— Задание 1 —
В каком году, согласно тексту о Фёдоре Ковалёве, он принял православие?
— Задание 2 —
Верны ли по тексту о Фёдоре Ковалёве следующие утверждения: (a) к 1905 году Ковалёв был последним узником Суздальского Спасо-Евфимиева монастыря; (b) Ковалёв просил о снисхождении; (c) православие Ковалёв принял в 1905 году? На каждое ответьте «да» или «нет» и приведите решающие слова текста.
— Задание 3 —
Продолжите текст о Фёдоре Ковалёве с того места, где он обрывается.

— Предоставленный текст —
···
Аргументы Недели → История № 47(488) от 10.12.15

Закапыватель

110 лет назад тихо вышел на волю тот, кто живыми зарыл в землю 25 человек

, 09:15

К 1905 году Фёдор Ковалёв оставался последним узником знаменитого Суздальского Спасо-Евфимиева монастыря. Впрочем, он, приняв в 1901-м православие и получив облегчение режима, уже, по сути, просто жил при монастыре – не прося о снисхождении, твердя, что ещё не отмолил грех. А грех был страшен: когда-то Фёдор живыми зарыл в землю 25 человек, включая мать, жену, двоих детей, брата, сестру.
···
(Список данных)
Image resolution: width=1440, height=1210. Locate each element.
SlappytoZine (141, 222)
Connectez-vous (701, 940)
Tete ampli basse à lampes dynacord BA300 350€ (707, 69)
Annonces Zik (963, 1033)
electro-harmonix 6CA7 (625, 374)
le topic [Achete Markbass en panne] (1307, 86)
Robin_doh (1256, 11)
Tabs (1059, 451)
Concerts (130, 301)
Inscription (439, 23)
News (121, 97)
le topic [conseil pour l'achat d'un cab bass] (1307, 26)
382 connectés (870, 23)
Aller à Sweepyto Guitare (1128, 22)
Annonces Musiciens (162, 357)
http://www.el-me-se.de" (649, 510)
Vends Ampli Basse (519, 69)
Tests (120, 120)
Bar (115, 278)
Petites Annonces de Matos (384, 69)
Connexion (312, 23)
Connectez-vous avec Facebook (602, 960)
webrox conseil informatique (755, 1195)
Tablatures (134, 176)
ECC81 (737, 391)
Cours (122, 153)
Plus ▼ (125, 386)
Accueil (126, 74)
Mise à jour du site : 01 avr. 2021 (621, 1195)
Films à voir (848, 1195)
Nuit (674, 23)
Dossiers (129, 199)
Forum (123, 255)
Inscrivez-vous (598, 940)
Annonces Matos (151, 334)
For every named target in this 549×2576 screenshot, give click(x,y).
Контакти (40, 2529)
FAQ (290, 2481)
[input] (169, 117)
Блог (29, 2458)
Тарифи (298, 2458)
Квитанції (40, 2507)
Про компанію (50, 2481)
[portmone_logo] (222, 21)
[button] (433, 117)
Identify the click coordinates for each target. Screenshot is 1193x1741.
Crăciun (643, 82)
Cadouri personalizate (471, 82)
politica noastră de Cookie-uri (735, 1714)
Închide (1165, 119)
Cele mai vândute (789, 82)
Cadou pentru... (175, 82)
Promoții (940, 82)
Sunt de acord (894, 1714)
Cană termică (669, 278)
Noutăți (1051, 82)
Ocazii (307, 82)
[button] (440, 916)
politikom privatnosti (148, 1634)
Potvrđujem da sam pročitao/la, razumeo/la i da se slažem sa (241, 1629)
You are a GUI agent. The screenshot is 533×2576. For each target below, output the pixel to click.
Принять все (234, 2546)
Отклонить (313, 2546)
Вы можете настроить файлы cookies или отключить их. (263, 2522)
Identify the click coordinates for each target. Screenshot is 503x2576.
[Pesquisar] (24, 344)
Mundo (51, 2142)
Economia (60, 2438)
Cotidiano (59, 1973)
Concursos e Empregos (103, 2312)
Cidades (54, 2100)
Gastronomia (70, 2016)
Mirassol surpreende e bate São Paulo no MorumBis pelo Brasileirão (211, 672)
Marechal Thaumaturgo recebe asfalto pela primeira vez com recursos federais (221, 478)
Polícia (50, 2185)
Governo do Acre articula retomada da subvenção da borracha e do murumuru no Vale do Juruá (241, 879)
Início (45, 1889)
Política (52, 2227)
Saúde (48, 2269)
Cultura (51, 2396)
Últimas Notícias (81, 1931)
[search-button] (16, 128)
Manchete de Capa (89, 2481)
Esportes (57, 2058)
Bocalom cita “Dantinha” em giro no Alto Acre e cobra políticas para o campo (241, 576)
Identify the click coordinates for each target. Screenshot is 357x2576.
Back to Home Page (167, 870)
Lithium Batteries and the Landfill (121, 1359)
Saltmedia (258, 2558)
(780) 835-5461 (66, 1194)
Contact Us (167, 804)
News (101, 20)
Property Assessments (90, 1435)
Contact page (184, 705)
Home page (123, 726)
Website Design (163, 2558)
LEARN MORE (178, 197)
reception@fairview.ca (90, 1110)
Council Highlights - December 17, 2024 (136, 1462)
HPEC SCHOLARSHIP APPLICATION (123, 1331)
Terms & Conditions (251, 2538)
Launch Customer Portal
···
— Результат задания 1 —
В 1901 году.

— Результат задания 2 —
(a) Да: «К 1905 году Фёдор Ковалёв оставался последним узником знаменитого Суздальского Спасо-Евфимиева монастыря».
(b) Нет: «не прося о снисхождении».
(c) Нет: «приняв в 1901-м православие».

— Результат задания 3 —
Вольному – воля

Его освободили после манифеста Николая II «Об укреплении начал веротерпимости» (1905). В Спасо-Евфимьев монастырь – главную российскую церковную тюрьму – заключали вождей сект, тех же раскольничьих проповедников, прочих «религиозных диссидентов». Сажали, как правило, без суда. Но отныне инаковерие не считалось крамолой. Правда, религиозный фанатизм порой лежал в основе реальных преступлений – как в случае с Ковалёвым. Только ведь и его посадили без суда! Что – начинать уголовный процесс? При том, что человек явно «стал на путь исправления»? А вы ж время учтите! 1905 год, первая русская революция, бомбы, восстания… Как-то на этом фоне Ковалёв не выглядел самым опасным злодеем.

И пошёл он домой – на свои Терновские хутора под Тирасполем. Туда, куда почти девять лет назад пришла весть о начале в России переписи населения. С неё всё и началось.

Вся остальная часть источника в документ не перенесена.